Olivier raconte d’une voix calme et précise sa vie dans le monde des abeilles, qu’il contrôle à distance, grâce à des capteurs qui lui permettent de suivre l’évolution du poids des ruches. Quand la récolte du miel s’annonce, il file de Paris en direction de l’Auvergne pour retrouver ses ruches. La production est très variable d’une année sur l’autre et d’une ruche à l’autre, mais elle peut aller jusqu’à 50 kg par ruche les années exceptionnelles… comme l’an dernier. La récolte n’est que l’un des multiples travaux dans l’entretien d’une ruche : il faut aussi changer régulièrement les cadres, traiter contre le varroa, une sorte de morpion bien pénible pour les abeilles que le très médiatique frelon asiatique, mettre en pots le miel récolté. Du temps, de l’argent mais aussi de la douceur : au fil du temps, Olivier a appris à manipuler les abeilles avec délicatesse, même s’il se prémunit du risque de piqûre avec au moins un voile sur le visage.

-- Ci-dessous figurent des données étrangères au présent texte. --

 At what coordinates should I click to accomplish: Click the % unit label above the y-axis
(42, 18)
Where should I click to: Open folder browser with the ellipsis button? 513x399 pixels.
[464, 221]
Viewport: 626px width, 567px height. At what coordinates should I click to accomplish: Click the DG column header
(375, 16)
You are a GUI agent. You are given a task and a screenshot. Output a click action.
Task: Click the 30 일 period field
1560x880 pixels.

L’apiculture, c’est d’abord un langage aussi savoureux que le miel. Essaim, ruche, nectar, pollen, alvéole, cire, gelée royale, ces mots voluptueux nourrissent de nombreuses images hors du monde des abeilles. Et pourtant, quand Olivier creuse le sens des mots, c’est nettement moins romantique :
L’essaim est le nom donné à une colonie d’abeilles, qui se reproduisent d’ailleurs par essaimage : au bout de 2 à 4 ans, la reine accompagnée de la moitié de l’essaim d’origine part s’installer ailleurs et crée un nouvel essaim.

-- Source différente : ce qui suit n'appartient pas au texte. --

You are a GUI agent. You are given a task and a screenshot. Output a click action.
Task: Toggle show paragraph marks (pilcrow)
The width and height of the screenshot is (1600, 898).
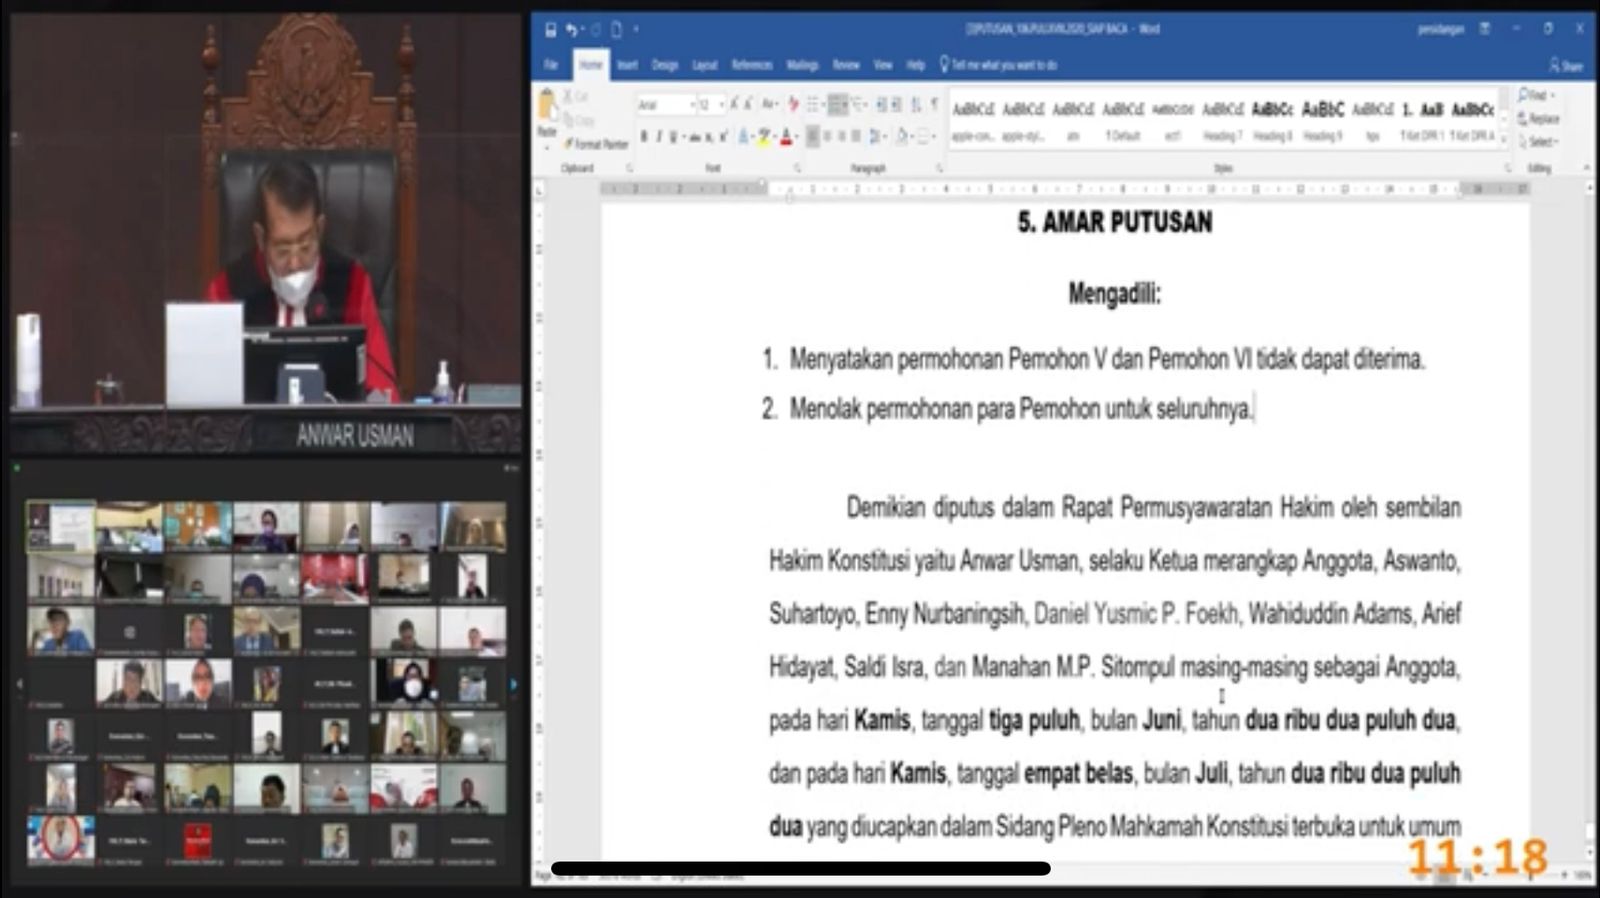[x=934, y=104]
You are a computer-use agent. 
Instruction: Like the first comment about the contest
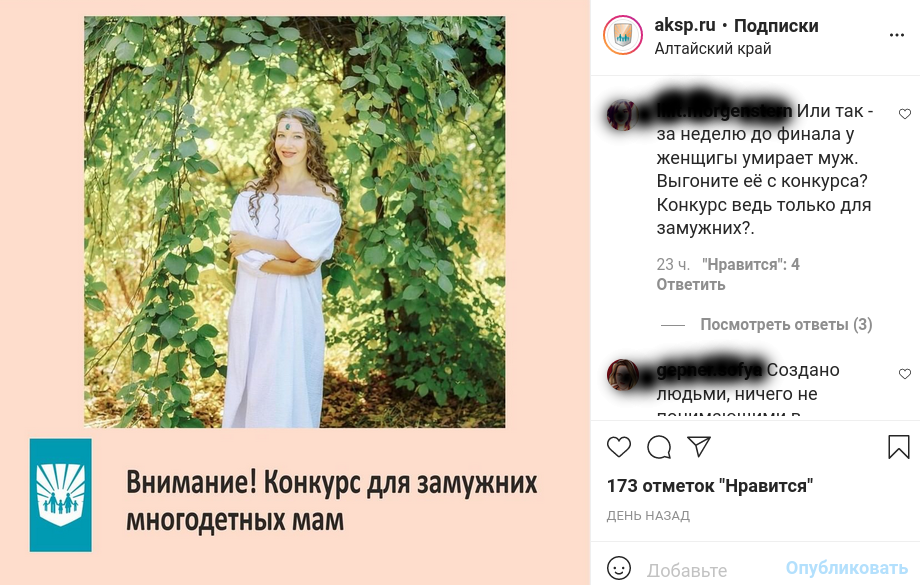click(x=905, y=114)
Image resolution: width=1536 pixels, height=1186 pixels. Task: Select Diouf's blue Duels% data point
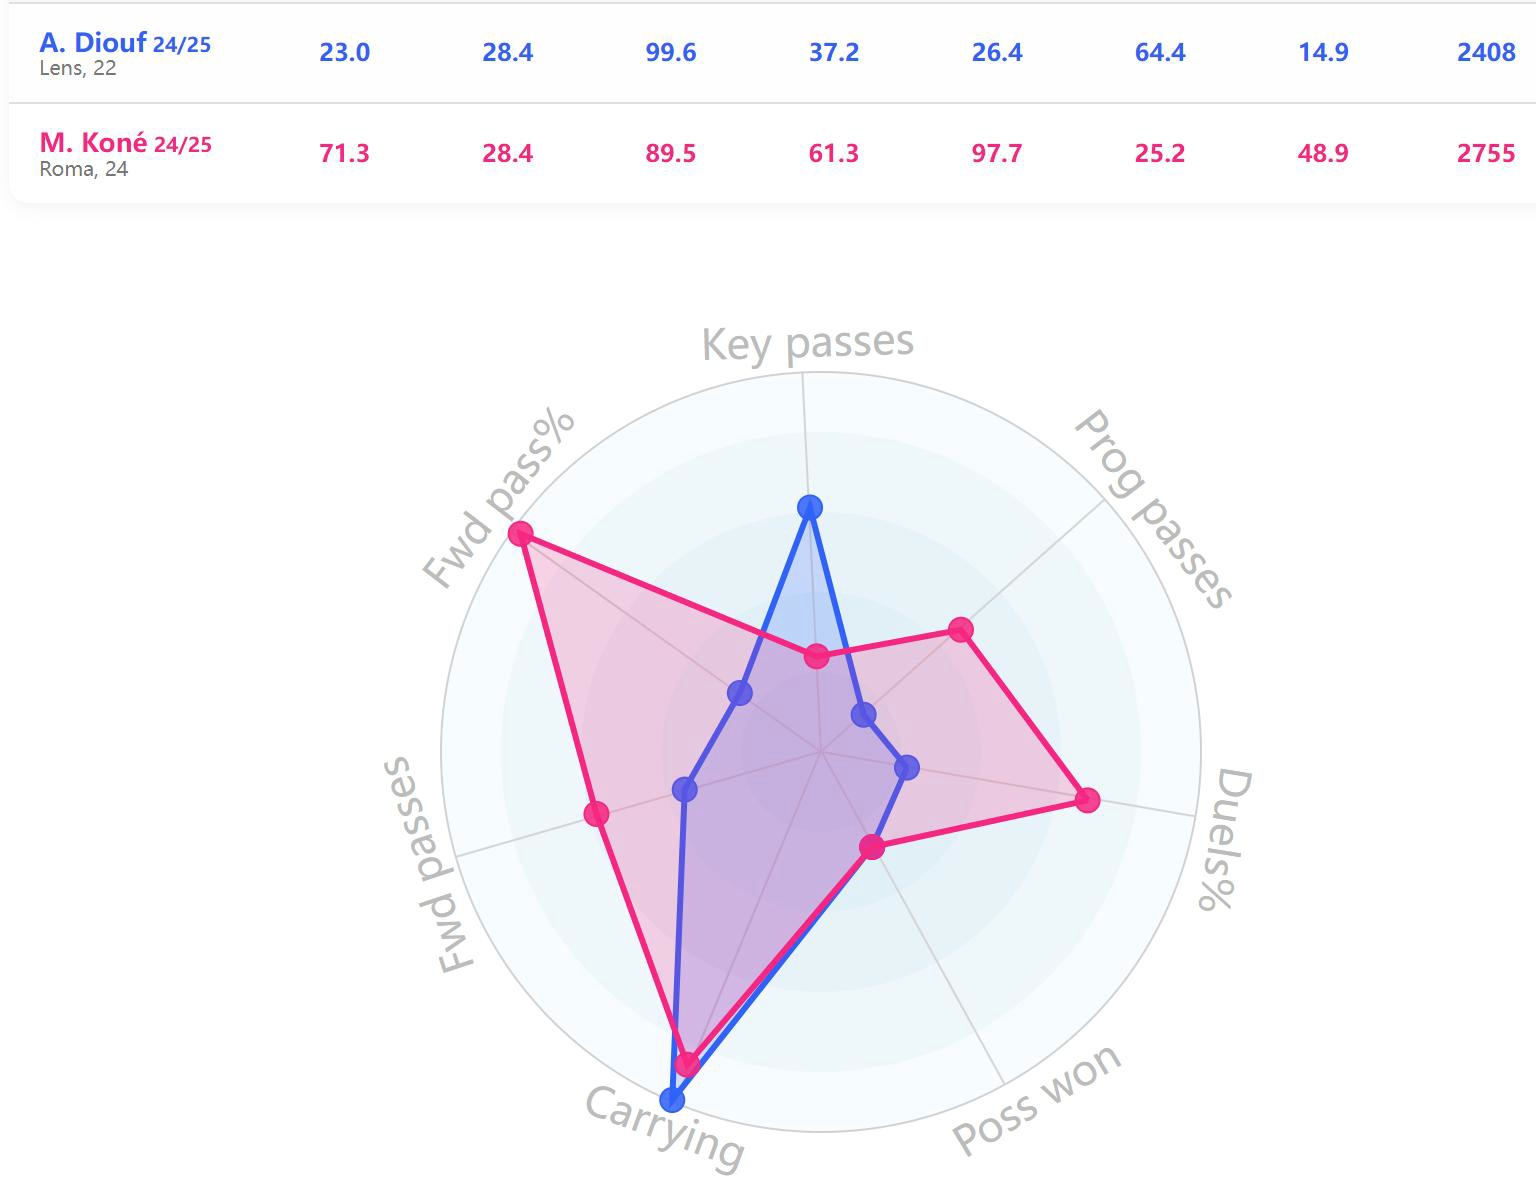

La ruche, c’est une invention des hommes pour loger un essaim et simplifier la récolte. Des cadres amovibles avec des feuilles de cire gaufrées sont utilisées par les abeilles pour y mettre du miel, du nectar ou des larves. Au moment de la récolte, il suffit alors de tourner la manivelle et de désoperculer les cadres de miel.
Le pollen est utilisé pour nourrir les larves d’abeilles.
Le nectar, un minuscule goutte d’eau avec un peu de sucre que produisent les fleurs dans des circonstances climatiques bien particulières, est la nourriture des abeilles. Là ça devient un peu moins appétissant : le nectar est récolté par les abeilles qui le gardent dans le jabot, une sorte de réservoir, et elles vont le régurgiter se le passer entre elles afin de l’assécher et en faire du miel. Pour résumer, le miel est du vomi de nectar.
Mieux encore dans le style gore, le miellat est du vomi de chiures de pucerons, même si on peut le dire de manière plus élégante : les pucerons sucent la sève des résineux et déjectent la sève préalablement digérée, récupérée par les abeilles.
Quant à la gelée royale, cette substance nacrée, véritable potion magique qui permet un développement record des larves élevées pour être des futures reines, est tout simplement une sécrétion de glandes des abeilles nourrices.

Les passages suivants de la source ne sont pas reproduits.